PRAYAGRAJ: The Allahabad high court has ruled that a DNA test to establish a child’s paternity is the “most legitimate and scientific means” that can be used by a man to assert claims of his wife’s infidelity. The court added that the test is also the wife’s “most authentic way to establish that she had not been unfaithful, adulterous or disloyal”.
The ruling came while the court was hearing a plea regarding whether a husband, in a divorce petition, can direct the wife to undergo a DNA test or refuse to undergo the test himself.

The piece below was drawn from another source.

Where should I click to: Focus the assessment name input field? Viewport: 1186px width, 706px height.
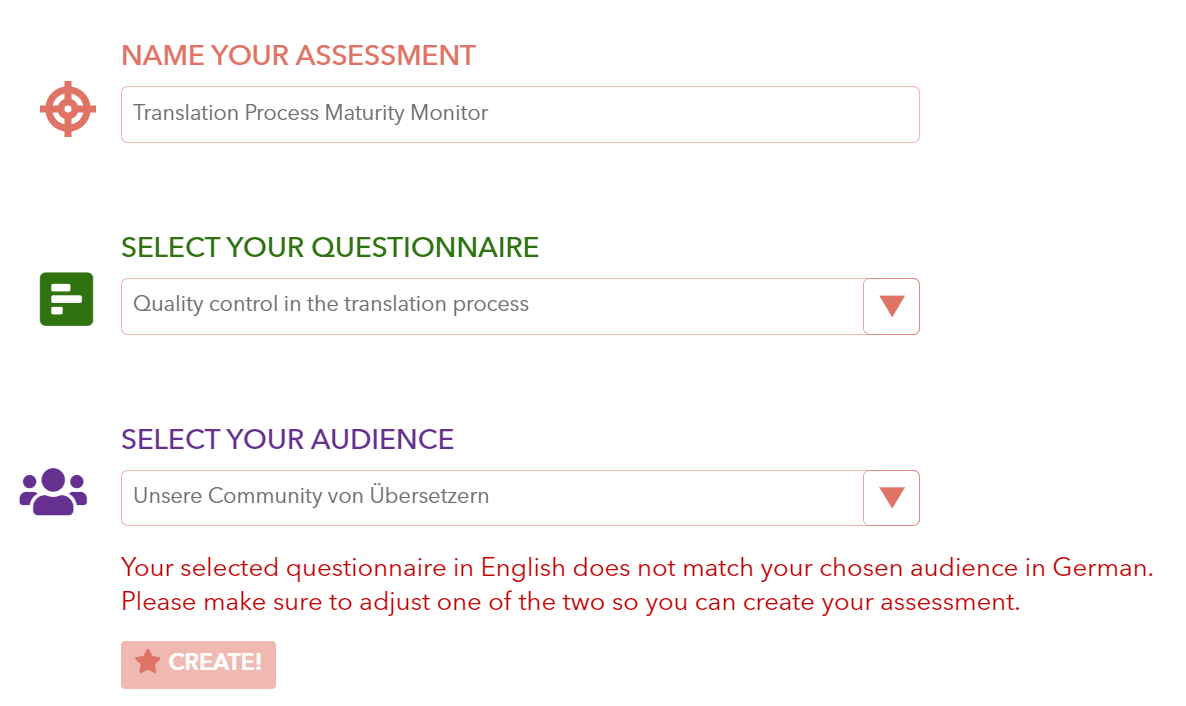[x=520, y=114]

“The DNA test is the most legitimate and scientifically perfect means which the husband could use to establish his assertion of wife’s infidelity. Further, the DNA test should simultaneously be taken as the most authentic, rightful and correct means also with the wife for her to rebut the assertions made by the husband and to establish that she had not been unfaithful, adulterous or disloyal,” observed Justice Vivek Agarwal while hearing a petition filed by one Smt Neelam that challenged an order (dated September 22, 2018) passed by the additional principal judge, family court, Hamirpur under Section 13 of the Hindu Marriage Act, 1955.
The only issue was whether a court in a divorce petition under Section 13 of the Hindu Marriage Act, 1955, filed by the husband on the ground of adultery, can direct the wife either to undergo a DNA test or refuse to undergo a DNA test. But in case she elects to undergo a DNA test, then findings of the DNA test will determine conclusively the veracity of accusation levelled by the petitioner-husband against her.
It is further mentioned that in case the wife refuses to undergo a DNA test, then whether a presumption can be drawn by the court against the wife that is to say whether report of DNA test is just a piece of expert evidence or a conclusive or a substantive piece of evidence.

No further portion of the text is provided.